DIRECTIONS
Go through the entries below and copy every line that holds the word "computer".

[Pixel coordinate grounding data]
::::::::::

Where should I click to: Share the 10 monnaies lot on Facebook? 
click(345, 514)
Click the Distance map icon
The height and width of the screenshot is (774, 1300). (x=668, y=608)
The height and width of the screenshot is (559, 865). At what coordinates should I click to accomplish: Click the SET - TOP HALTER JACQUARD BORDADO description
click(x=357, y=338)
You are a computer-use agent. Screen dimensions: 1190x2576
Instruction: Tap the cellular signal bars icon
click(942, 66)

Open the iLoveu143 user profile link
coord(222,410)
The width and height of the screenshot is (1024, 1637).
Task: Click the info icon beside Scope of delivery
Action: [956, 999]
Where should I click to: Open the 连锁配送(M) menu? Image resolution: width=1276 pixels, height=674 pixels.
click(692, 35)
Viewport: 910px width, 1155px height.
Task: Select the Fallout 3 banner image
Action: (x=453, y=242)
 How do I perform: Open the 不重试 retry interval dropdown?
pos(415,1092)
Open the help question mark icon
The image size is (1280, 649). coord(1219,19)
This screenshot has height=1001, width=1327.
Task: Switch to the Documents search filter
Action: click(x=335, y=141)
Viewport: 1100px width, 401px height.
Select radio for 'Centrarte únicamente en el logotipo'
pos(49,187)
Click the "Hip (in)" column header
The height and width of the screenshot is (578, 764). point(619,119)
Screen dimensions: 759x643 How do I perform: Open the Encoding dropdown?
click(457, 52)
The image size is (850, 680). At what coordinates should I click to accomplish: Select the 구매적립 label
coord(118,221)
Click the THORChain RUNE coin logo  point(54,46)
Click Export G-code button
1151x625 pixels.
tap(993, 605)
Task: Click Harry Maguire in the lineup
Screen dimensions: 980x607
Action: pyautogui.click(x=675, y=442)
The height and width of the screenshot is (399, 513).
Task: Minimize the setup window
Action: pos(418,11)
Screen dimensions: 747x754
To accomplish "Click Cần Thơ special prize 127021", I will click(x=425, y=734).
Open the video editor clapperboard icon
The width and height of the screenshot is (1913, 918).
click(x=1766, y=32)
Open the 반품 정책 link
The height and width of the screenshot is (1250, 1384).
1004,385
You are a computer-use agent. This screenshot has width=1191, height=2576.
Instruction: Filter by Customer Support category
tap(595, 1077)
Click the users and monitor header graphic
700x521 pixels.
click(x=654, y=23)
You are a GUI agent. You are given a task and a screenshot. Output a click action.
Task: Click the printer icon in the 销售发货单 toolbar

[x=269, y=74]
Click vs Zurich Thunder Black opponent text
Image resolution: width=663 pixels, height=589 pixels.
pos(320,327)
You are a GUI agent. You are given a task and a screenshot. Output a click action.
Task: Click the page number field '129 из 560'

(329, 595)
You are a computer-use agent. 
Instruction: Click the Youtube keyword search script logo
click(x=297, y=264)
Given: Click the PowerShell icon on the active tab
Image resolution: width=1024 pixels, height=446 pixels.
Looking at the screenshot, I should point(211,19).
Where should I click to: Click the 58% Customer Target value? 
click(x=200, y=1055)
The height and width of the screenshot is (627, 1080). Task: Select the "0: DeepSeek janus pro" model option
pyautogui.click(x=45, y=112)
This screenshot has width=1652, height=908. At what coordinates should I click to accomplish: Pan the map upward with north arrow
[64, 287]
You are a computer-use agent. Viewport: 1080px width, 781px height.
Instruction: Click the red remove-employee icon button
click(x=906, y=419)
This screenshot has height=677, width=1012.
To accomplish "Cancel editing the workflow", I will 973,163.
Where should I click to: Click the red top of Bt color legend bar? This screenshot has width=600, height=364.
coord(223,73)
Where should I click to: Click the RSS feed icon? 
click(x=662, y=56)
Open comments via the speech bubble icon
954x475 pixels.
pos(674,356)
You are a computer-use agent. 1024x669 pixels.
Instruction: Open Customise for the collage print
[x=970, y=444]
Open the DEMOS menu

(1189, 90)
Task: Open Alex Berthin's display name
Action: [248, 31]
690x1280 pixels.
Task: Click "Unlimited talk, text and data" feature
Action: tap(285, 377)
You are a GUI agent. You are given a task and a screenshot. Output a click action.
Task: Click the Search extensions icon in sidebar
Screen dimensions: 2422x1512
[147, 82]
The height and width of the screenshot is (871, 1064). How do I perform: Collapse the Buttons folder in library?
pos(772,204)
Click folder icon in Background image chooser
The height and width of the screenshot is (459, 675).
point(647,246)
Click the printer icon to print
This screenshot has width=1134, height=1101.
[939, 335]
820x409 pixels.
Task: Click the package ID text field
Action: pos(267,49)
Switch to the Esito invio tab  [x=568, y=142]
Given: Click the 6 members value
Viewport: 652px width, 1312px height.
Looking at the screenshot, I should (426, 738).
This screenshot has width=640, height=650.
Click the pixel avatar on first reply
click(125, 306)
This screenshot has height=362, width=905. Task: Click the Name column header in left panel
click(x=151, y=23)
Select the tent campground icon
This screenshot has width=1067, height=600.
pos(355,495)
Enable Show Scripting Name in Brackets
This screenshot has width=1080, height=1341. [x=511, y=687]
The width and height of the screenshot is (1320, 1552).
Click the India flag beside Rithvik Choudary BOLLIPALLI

::::::::::

ANSWER
You are a computer-use agent. Screen dimensions: 1190x2576
You are a computer-use agent. This screenshot has width=1191, height=2576.
You are a computer-use agent. 
You are a computer-use agent. Viewport: 1080px width, 781px height.
You are a computer-use agent. 1024x669 pixels.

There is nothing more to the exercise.